**Given instruction:**
Update the records below by replacing "Holiday List" with "Holiday Calendar" wherever it occurs and changing nothing else, then write them out again without the pictures.

**Recorded data:**
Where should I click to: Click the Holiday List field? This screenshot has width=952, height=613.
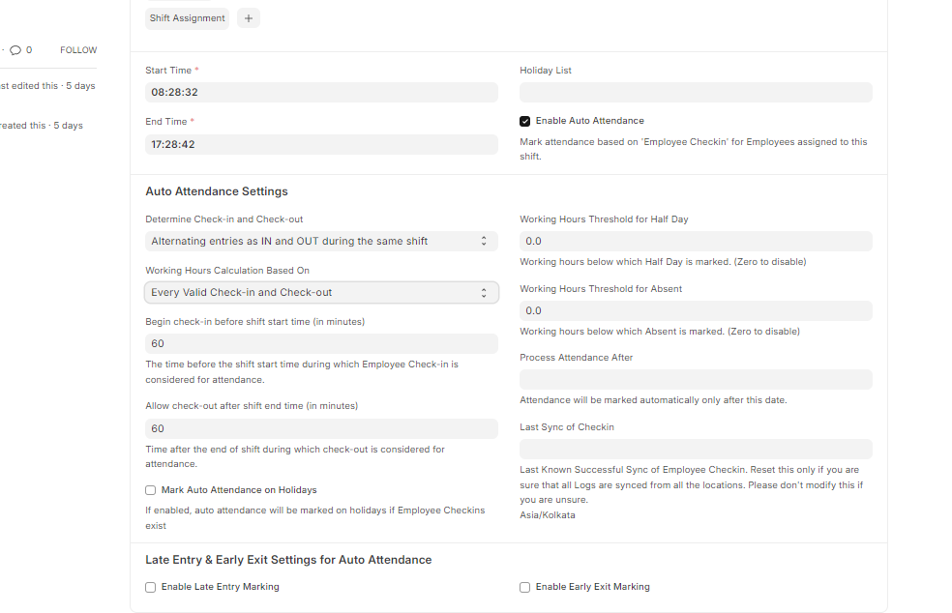point(696,92)
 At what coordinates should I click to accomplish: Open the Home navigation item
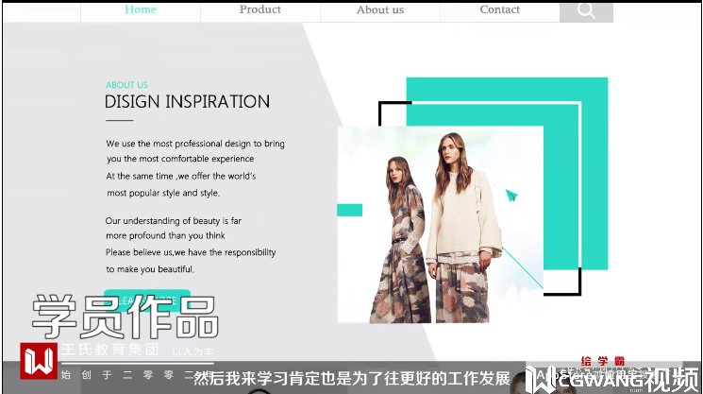[141, 9]
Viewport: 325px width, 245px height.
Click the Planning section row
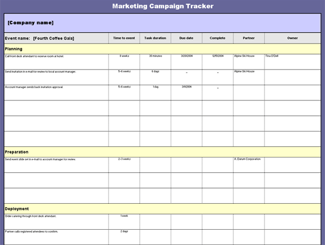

**Answer below:**
Where should I click to: Click the Holiday Calendar field? This screenshot has width=952, height=613.
point(696,92)
 At what coordinates should I click to accomplish: Open the Home navigation item
[141, 9]
Viewport: 325px width, 245px height.
Click the Planning section row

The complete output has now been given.